Malheureusement pour lui, son repos ne fut que de courte durée. Des années plus tard, il regarderait cette scène avec une tendresse particulière, en se rappelant le temps où il ignorait encore tout du bonheur qu'il s'apprêtait à vivre. Mais pour l'heure, ce fut un Sir Léon d'une humeur particulièrement mauvaise qui ouvrit brusquement les yeux.
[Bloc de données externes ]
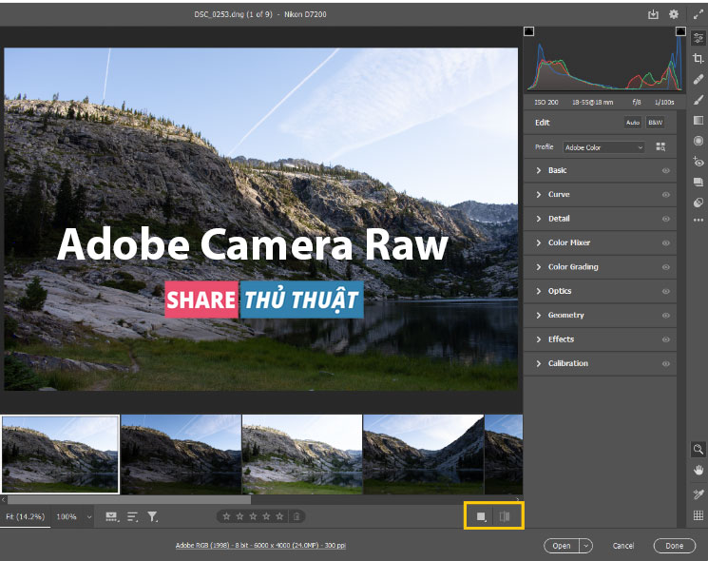Click the Auto button in the Edit panel
Screen dimensions: 708x561
[633, 123]
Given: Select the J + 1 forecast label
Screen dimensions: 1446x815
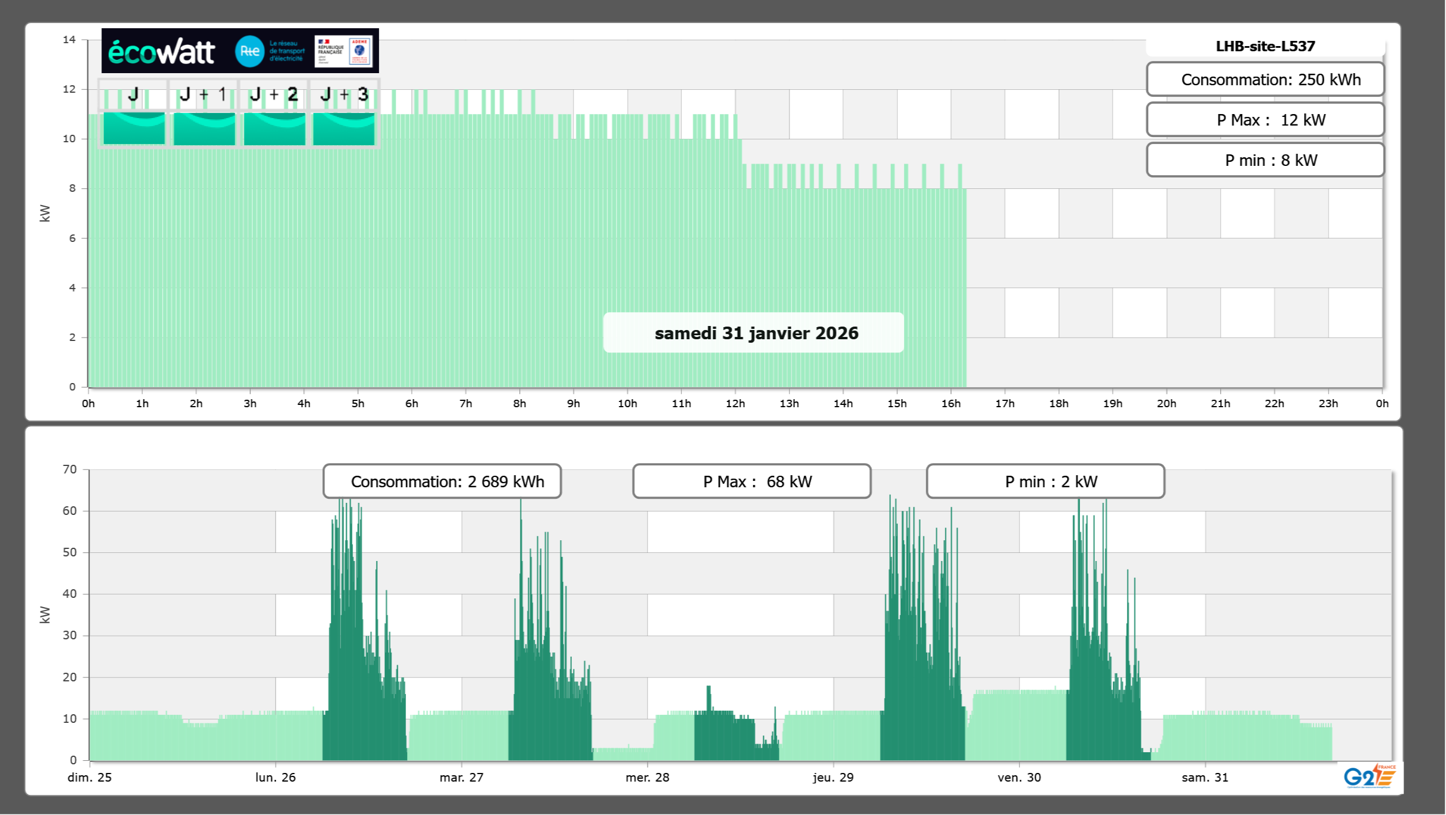Looking at the screenshot, I should tap(203, 94).
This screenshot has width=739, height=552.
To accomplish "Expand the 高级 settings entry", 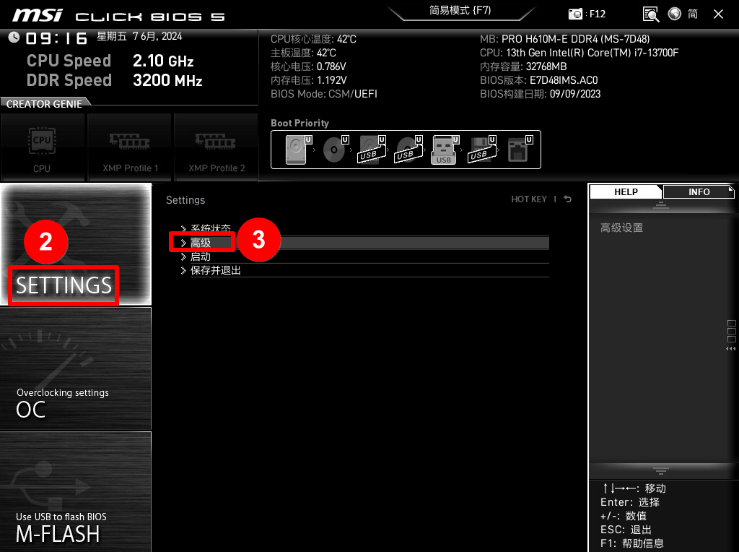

Il ignorait combien de temps il avait dormi. Ses prunelles dilatées distinguaient encore sans mal l'obscurité de la pièce, uniquement troublée par l'éclat glacé de la lune. Il aurait pu se rendormir, oublier le malaise soudain qui l'avait tiré d'un repos pourtant bel et bien mérité. Mais quelque chose n'allait pas. Il grimaça, se tendit. Il se parvenait à oublier ce quelque chose qui l'empêchait de se relaxer. Il avait froid, étrangement froid. Son pied gauche, bien que dissimulé sous les couvertures, s'appuyait contre un élément qui n'aurait pas dû être là. Une jambe inconnue. Une jambe d'homme.

Encore à moitié assoupi, le chevalier cligna des yeux, son esprit tentant de décider si la jambe en question était ou non une menace sérieuse. Mais un autre élément attira bien vite son attention, et cela lui permit soudainement d'être bel et bien réveillé, et pleinement conscient de ce qui le perturbait réellement.

Le chevalier se redressa brusquement, s'arrachant à la solide étreinte de l'homme assoupi contre lui. Une main tenta de le retenir, mais il la repoussa comme s'il venait de se brûler.

Son cœur battait à la chamade. Des pensées confuses se bousculaient dans son esprit alors que ses yeux détaillaient avec un ébahissement croissant le corps à moitié dénudé avec lequel il avait visiblement partagé un lit.

Un grognement s'échappa de ces lèvres pleines qui aguichaient tant la gent féminine, forçant le chevalier à s'éloigner un peu plus. Il trébucha en tombant de son lit, et dut se retenir au mur glacé de sa chambre pour ne pas rencontrer de manière brusque les pierres polies du sol.

Une fois qu'il eut regagné son équilibre, il passa une main dans ses boucles dorées, et prit une longue inspiration. Il n'avait pourtant rien bu de répréhensible dernièrement. Il ne se souvenait même pas de la dernière occasion l'ayant amené à franchir l'entrée de la taverne. Non, l'alcool n'était pas la cause de son délire soudain. Mais était-ce seulement là une vision irréelle, un jeu de couleurs et de lumière uniquement engendré par son imagination ?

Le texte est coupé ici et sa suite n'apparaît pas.